"Le Chant de la Terre", prochain album de Jonas Kaufmann
Attendue par beaucoup, la sortie du prochain album Das Lied von der Erde suit de près la Dolce Vita pleine de tubes rassemblés par le ténor (lire notre compte-rendu de l'album en cliquant sur ce lien). Mais cette fois-ci, Jonas Kaufmann mène ses auditeurs sous des cieux musicaux bien plus graves et mélancoliques. La star lyrique enregistre avec le Wiener Philharmoniker sous la direction de Jonathan Nott, reprenant ainsi les mêmes musiciens avec lesquels il avait chanté l’œuvre au Théâtre des Champs-Elysées, en juin 2016. Dans ce nouvel enregistrement, il semblerait que Jonas Kaufmann choisisse à nouveau de s'approprier les deux voix de cette vaste symphonie écrite pour ténor, alto, et grand orchestre. Si le chanteur s'est fait remarquer pour sa finesse vocale dans les précédentes prestations de l’œuvre, la démarche n'en demeure pas moins ambitieuse et risquée.

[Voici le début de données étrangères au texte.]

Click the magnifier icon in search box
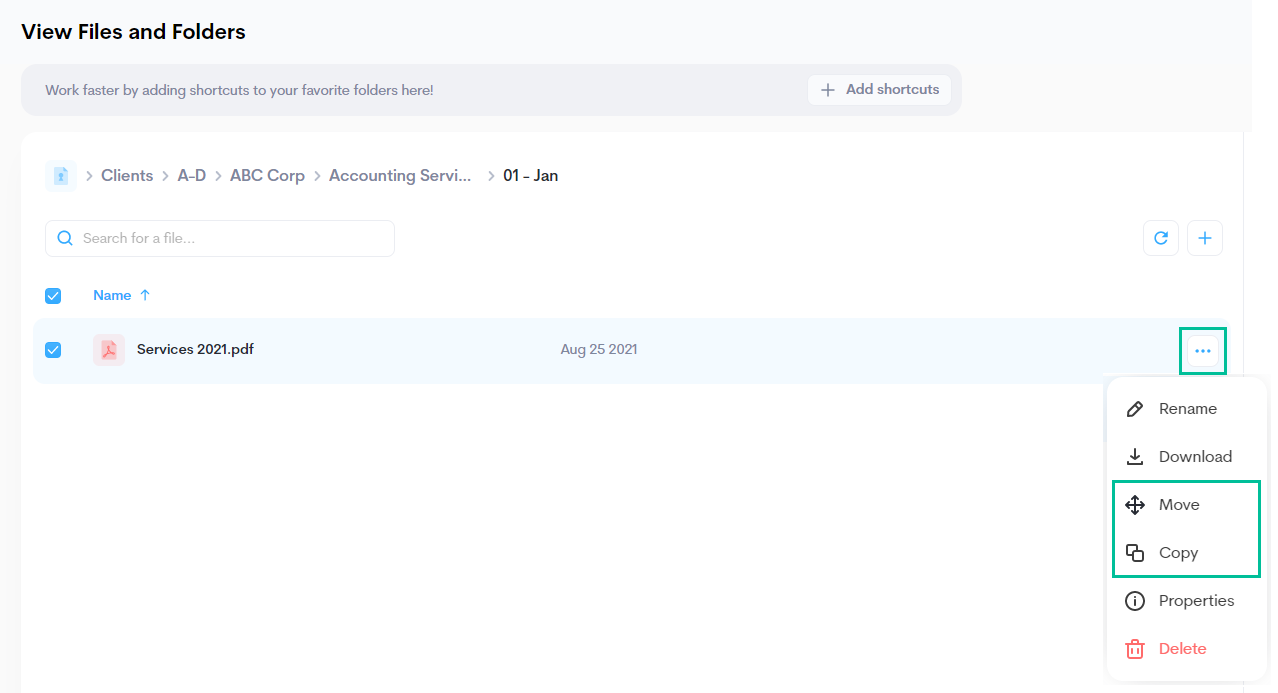Viewport: 1278px width, 693px height. (65, 238)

Il n'empêche que les aigus concentrés ainsi que la nuance voilée de sa voix s'accordent parfaitement aux harmonies luxuriantes et aux glissandi mélancoliques de la partition mahlerienne. Pour cet opus, le compositeur s'est inspiré de poèmes chinois rassemblés dans le recueil La Flûte Chinoise de Hans Bethge. Gustav Mahler traverse alors une période difficile de sa vie : sa fille vient de mourir, il apprend qu'il souffre d'une faiblesse cardiaque et est contraint à démissionner de son poste de directeur de l'Opéra de la Cour de Vienne. Ces circonstances lui inspirent la composition du Chant de la terre qui rappelle la vanité de la vie qui passe et flétrit, chose que le compositeur semble pressentir puisqu'il meurt quatre ans plus tard. Après l'arrêt vocal et la période difficile traversée par Jonas Kaufmann, c'est donc une œuvre profonde et grave qu'il nous offrira d'entendre dès les premiers mois du Printemps. Pour patienter, nous vous proposons l'une des versions de référence, interprétée par Kaufmann en mai 2011 à la Philharmonie de Berlin sous la direction de Claudio Abbado. Voici le premier Lied de l'œuvre, Das Trinklied vom Jammer der Erde (Chant à boire de la douleur de la terre) :
Bien que s'ouvrant sur une fanfare retentissante, le premier des six Lieder de cette symphonie lyrique alterne entre l'amertume devant le caractère éphémère de la vie et l'exaltation de celui qui contemple le Printemps en fleur. Une nuance aigre-douce émane de ce mouvement porté par les aigus déchirants du ténor, laissant déjà résonner l'approche de la mort : "Dunkel ist das Leben, ist der Tod" (Sombre est la vie, sombre est la mort). Plus léger est le troisième mouvement, "Von der Jugend" (De la jeunesse) qui dépeint les paysages colorés et pleins de vie de la Chine :
En dialogue avec les flûtes aux accents pentatoniques, Jonas Kaufmann colore ce scherzo (petite pièce divertissante) d'une voix sautillante aux détachements et maintiens parfaits. Cet épisode joyeux, suivi de deux autres, offre un éclat léger avant le tragique Adieu final.
L'habitué des enregistrements fait donc une pause dans ses séries d'albums thématiques, dont les précédents étaient soit tournés vers le répertoire italien avec Nessun dorma en 2015 rassemblant des airs pucciniens, et Arias véristes en 2010, soit vers le répertoire allemand avec Nostalgie germanique en 2009 ou romantique dans Arias romantiques en 2007. Nous pourrions peut-être nous attendre à un prochain album consacré au répertoire français dont le ténor ne nous a pour l'instant donné que quelques pépites de Bizet, Massenet et Gounod dans l'album des Arias romantiques et bien sûr une prestation inoubliable dans le rôle-titre de Werther à l'Opéra de Paris en 2010.